“Are you sure it wasn’t there before that day?”

“Quite. I sailed the yacht myself the day before, and I will swear that the jib was spotlessly clean then. So the mark must have been made by Purcell or Varney, because I noticed it the very next day.”

“What was the mark like?”

“It was just a faint wavy line, as if some dirty water had been spilt on the sail and allowed to dry partly before it was washed off.”

“Did you form any opinion as to how the mark might have been caused?”

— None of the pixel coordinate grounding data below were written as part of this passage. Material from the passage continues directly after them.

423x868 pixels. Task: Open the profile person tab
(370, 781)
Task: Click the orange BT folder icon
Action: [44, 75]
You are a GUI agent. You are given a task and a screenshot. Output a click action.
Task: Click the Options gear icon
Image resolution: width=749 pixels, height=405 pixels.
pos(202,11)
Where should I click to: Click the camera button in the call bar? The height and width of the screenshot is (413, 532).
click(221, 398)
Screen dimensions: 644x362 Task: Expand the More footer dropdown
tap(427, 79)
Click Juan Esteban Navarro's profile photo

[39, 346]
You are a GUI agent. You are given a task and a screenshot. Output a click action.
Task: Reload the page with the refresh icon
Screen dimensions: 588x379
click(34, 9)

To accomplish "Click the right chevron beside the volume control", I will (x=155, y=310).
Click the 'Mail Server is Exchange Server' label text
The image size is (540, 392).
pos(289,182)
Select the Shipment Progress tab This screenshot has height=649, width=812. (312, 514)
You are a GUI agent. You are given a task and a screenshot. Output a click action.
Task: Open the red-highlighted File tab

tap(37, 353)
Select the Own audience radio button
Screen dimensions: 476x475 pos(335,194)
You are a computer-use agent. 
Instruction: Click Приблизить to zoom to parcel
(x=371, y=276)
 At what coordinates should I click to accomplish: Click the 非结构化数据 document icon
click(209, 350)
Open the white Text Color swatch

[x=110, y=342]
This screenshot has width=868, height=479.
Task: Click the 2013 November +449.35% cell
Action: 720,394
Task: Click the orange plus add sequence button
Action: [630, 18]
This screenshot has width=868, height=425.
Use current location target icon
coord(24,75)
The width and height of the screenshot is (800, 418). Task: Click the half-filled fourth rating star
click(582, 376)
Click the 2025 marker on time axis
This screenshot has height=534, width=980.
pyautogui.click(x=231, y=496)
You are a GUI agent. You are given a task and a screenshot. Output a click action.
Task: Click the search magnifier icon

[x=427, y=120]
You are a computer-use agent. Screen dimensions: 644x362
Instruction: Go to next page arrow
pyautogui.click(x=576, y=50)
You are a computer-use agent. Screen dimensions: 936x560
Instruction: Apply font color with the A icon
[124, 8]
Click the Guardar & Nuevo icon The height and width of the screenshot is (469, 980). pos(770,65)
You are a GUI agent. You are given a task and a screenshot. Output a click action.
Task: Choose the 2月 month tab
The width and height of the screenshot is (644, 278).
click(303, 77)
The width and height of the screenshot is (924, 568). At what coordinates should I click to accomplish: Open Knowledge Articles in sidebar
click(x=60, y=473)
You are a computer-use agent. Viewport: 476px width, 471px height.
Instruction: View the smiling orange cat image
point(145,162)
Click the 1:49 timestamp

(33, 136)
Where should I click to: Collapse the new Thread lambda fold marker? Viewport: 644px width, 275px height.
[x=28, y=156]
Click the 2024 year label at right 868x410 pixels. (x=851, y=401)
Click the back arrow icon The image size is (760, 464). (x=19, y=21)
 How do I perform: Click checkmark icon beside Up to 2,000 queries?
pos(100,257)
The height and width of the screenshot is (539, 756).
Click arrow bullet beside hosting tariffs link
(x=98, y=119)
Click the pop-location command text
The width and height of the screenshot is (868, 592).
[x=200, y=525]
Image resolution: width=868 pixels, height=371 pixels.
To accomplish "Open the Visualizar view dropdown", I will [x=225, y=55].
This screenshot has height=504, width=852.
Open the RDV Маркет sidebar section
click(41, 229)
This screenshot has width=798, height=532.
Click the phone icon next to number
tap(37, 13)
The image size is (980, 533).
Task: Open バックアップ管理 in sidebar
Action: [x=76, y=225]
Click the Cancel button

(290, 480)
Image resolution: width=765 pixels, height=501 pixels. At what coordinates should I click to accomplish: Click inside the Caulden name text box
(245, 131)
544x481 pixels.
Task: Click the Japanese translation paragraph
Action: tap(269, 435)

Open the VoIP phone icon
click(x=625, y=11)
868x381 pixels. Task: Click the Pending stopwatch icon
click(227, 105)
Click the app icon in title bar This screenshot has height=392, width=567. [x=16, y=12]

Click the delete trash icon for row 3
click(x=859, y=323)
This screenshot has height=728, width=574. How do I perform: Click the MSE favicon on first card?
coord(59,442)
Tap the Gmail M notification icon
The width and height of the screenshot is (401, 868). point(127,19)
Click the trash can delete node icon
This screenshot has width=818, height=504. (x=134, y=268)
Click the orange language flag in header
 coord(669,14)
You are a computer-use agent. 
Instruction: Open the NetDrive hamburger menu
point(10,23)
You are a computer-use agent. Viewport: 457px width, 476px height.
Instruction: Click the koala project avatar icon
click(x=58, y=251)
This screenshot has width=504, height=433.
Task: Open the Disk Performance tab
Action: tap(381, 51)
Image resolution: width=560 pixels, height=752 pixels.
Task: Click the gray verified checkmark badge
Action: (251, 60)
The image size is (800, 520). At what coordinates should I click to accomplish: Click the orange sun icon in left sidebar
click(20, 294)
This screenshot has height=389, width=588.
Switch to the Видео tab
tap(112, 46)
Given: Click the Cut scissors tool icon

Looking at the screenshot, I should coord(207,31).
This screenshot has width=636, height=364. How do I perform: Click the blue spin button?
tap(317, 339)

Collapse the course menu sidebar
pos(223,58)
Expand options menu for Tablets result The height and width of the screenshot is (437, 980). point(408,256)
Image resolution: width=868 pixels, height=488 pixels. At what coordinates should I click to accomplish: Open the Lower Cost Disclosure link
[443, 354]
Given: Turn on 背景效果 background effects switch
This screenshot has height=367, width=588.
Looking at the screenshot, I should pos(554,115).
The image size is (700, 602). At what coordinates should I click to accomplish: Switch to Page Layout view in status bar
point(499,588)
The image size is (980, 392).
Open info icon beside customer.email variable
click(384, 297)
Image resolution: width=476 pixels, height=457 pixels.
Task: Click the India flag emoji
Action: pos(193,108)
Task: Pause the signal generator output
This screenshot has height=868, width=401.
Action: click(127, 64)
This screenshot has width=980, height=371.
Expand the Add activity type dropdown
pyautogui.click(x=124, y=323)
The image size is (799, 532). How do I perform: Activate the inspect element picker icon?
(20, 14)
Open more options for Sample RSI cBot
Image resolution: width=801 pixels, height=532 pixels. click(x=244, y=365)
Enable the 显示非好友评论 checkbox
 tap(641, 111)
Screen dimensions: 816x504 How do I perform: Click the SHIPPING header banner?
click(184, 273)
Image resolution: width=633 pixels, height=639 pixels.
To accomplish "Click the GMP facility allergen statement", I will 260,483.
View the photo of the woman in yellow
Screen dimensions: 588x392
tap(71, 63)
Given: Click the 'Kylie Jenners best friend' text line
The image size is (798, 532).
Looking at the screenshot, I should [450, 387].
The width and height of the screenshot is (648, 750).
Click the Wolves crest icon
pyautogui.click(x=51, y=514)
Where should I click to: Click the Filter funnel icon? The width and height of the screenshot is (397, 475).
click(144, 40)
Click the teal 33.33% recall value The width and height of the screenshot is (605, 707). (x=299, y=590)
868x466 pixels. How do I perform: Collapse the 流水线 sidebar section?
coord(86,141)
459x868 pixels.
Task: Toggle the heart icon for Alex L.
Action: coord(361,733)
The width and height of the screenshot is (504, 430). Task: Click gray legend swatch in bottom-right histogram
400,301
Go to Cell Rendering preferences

Phillip struggled—not quite successfully—to suppress a smile. To him there seemed something extremely ludicrous in this solemn interrogation concerning these meaningless trifles. But he answered as gravely as he could: “I could only make a vague guess. I assumed that it was caused in some way by the accident that occurred. You may remember that the jib halyard broke and the sail went overboard and got caught under the yacht’s forefoot. That is when it must have happened. Perhaps the sail may have picked some dirt off the keel. Usually a dirty mark on the jib means mud on the fluke of the anchor, but it wasn’t that. The anchor hadn’t been down since it was scrubbed. The yacht rode at moorings in Sennen Cove. However, there was the mark; how it came there you are as well able to judge as I am.”

“And that is all you know—this mark on the sail and the spunyarn. There was no other cordage missing?”

“No, not so far as I know.”

“And there is nothing else missing? No iron fittings or heavy objects of any kind?”

“Good Lord, no! How should there be? You don’t suspect Purcell of having hooked off with one of the anchors in his pocket, do you?”